By vegasgmc ยท 5 replies
Mar 15, 2006
  1. Can I edit the Boot.ini file or do I need a third party program. I put a new hard drive in my uncles eMachine and used the restore disks to install the OS. The old drive is set up as a slave ,with the OS and data still on it, but he wants to boot into it too. Ive only used XP Pro and Im not to familar with Home version. Thanks
  2. W35T0N

    W35T0N TS Rookie Posts: 19

    Dual Boot

    most new motherboards support HDD BOOT SPRITE in the bios which will give you an option of which drive to boot from otherwise as far as i am aware you will need to use 3rd party software as microsoft do not support any dual boot on seperate drives
  3. vegasgmc

    vegasgmc TechSpot Chancellor Topic Starter Posts: 1,377

    Thanks. I added a second entry in the boot.ini file and it worked. I didnt think the home version would do that.
  4. wlknaack

    wlknaack TS Rookie Posts: 143

    As I understand what you did: You moved the original HDD from the primary position to the secondary position in the primary IDE controller, installed the new HDD in the primary position, and then installed WinXP on the new HDD. Is this correct? Was your original HDD assigned C:? What drive letter assignments do the two HDD's have now?

    The reason I ask is that if the new drive is C: and the old drive is now D:, then you have the registry in the OS on D: full of pointers pointing to C:, which is going to cause problems.

    WinXP does support dual boot on different drives. By leaving the original C: in its original position and adding the new drive to the secondary position, once the installation was complete, on reboot, I believe the new drive would have been given the drive letter D:, been recognized as bootable, and its boot manager (loader) would have taken control of the dual-boot and would have stored the dual boot information in the boot sector of the system drive, C:, and the OS choice screen would appear on your next reboot.

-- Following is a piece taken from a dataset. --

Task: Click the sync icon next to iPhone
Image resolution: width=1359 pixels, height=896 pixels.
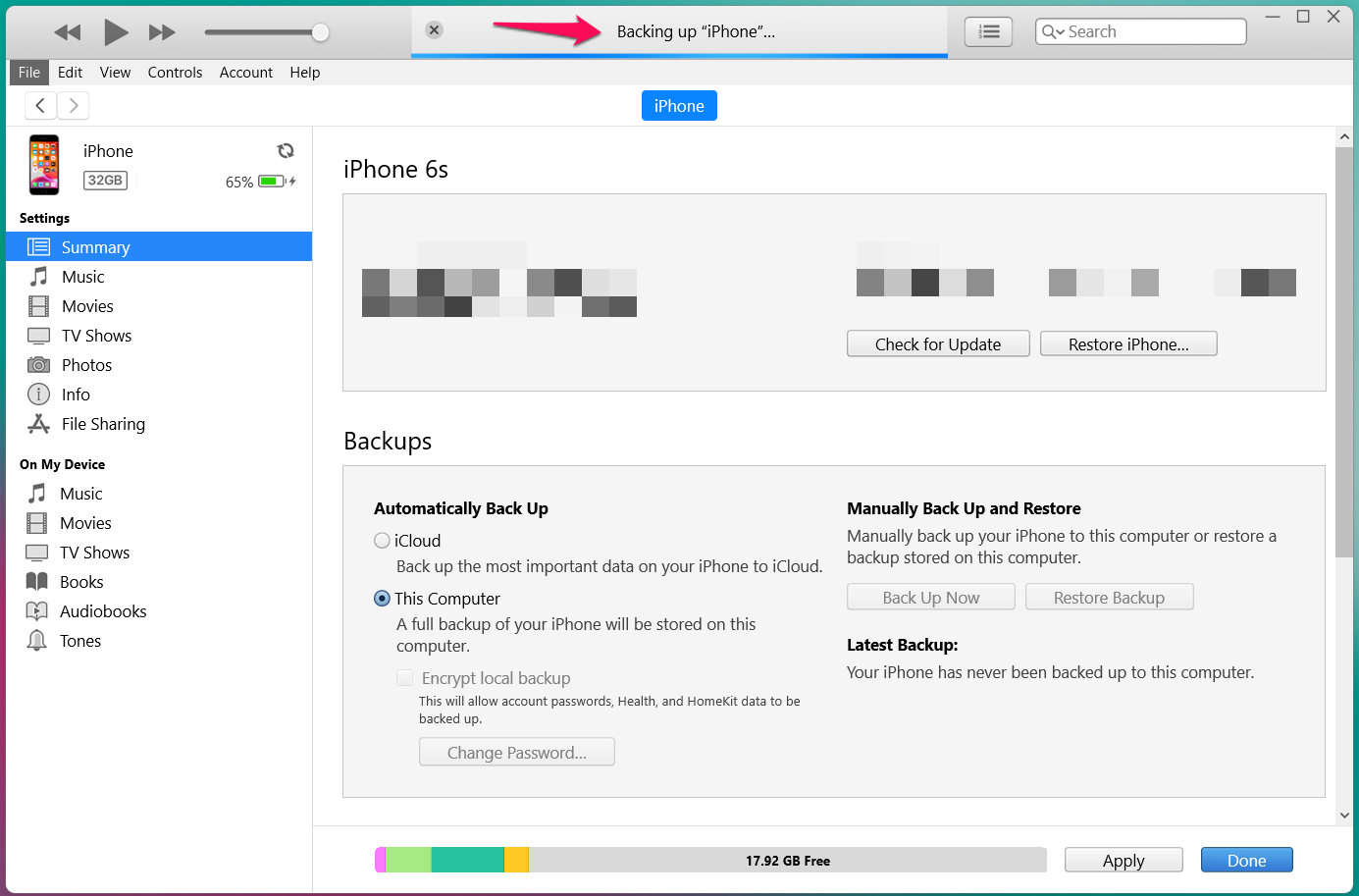Action: [286, 151]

    Another way, if there is trouble having the installation CD distinguish between the the C: drive and the new drive (you don't want to end up installing over the original drive), is to remove the old C:, install the new drive in the primary position, install WinXP and shut the computer off using the power switch (do not reboot after the installation is complete). Move the new drive to the secondary position, reinstall the old C: to the primary position and reboot. WinXP will recognize the new drive as bootable, assigns it drive letter D: and stores the dual boot information in the boot sector of the C: drive.

    In either method the registry of each bootable OS will have the pointers directed at the correct drive letter. For dual boot, I think it would be better to have both drives set to cable select (although I am not clear regarding this matter; perhaps another member can clarify this).
  5. vegasgmc

    vegasgmc TechSpot Chancellor Topic Starter Posts: 1,377

    I installed the new drive as the master and the original as the slave. I then unplugged the power connector of the old drive and installed the OS on the new drive. I then connected the old drive and booted up. The new drive is C, optical drives are D and E and the old C drive is now F. It now dual boots and so far there havent been any problems. Thanks
  6. wlknaack

    wlknaack TS Rookie Posts: 143

    I am glad you have not had any problems so far. Unfortunately, my initial observation still stands. The F: drive has been C: in its prior life and the registry keys will have program values which will look for C:, but the drive is F:. You do have a new C: drive on the system, so it will be interesting to see what unfolds. Could some program file path looking for its .exe file end up looking in the new C: drive, and determine "path not found?" Could you please keep us informed in this thread, should things unwarranted start to happen? I wish you luck.